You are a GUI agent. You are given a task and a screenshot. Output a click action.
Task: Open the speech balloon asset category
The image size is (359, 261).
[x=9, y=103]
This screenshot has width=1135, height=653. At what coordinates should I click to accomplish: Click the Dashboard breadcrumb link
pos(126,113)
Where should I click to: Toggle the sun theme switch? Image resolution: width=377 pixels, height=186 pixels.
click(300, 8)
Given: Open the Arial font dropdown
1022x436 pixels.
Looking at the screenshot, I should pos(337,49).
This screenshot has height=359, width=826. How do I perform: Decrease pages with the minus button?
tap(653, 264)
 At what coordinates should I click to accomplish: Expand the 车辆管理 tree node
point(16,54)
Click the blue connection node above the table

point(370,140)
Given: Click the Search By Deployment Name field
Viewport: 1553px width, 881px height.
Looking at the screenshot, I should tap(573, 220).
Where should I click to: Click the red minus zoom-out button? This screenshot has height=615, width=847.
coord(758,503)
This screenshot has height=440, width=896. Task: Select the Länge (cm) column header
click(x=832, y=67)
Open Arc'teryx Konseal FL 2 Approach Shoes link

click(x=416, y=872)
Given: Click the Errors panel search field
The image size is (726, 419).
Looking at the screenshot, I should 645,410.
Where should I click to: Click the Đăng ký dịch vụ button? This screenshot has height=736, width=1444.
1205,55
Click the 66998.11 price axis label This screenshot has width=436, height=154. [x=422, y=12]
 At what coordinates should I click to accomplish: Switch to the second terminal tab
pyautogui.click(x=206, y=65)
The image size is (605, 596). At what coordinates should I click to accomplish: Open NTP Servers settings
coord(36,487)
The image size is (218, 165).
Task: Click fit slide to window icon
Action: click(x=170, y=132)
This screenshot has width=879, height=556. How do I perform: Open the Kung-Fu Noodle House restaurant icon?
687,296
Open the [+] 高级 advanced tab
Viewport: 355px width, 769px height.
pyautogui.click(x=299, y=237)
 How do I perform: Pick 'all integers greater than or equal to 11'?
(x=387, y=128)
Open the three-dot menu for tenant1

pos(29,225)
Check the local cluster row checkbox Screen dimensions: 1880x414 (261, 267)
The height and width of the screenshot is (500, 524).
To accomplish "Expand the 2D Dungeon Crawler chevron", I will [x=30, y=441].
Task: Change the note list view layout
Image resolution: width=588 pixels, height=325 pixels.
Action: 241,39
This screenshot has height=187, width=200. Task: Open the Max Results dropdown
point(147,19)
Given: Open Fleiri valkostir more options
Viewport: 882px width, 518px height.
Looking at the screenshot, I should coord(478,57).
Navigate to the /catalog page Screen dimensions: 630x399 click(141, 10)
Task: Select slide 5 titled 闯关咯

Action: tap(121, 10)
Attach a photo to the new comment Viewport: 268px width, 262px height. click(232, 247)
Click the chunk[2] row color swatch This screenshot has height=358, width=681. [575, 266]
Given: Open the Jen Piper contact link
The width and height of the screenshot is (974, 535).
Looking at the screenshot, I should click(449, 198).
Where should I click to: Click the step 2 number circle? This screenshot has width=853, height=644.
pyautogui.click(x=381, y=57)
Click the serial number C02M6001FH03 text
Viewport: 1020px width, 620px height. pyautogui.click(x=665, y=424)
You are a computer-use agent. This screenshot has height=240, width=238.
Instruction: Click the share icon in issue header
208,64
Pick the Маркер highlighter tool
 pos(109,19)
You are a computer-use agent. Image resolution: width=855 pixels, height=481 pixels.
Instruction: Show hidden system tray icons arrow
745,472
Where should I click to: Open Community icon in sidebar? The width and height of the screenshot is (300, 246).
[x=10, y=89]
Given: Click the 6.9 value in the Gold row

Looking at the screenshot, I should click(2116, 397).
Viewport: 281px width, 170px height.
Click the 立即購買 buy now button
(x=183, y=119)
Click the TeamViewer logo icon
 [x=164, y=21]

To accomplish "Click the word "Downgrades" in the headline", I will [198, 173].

- - -

WHAT NEEDS TO BE DONE: Having found the line with "Click the 立即購買 buy now button" in the listing above, transcribe it and every line after it to the end, exactly, with no additions.

SOLUTION FOR THIS PROBLEM:
Click the 立即購買 buy now button
(x=183, y=119)
Click the TeamViewer logo icon
 [x=164, y=21]

To accomplish "Click the word "Downgrades" in the headline", I will [198, 173].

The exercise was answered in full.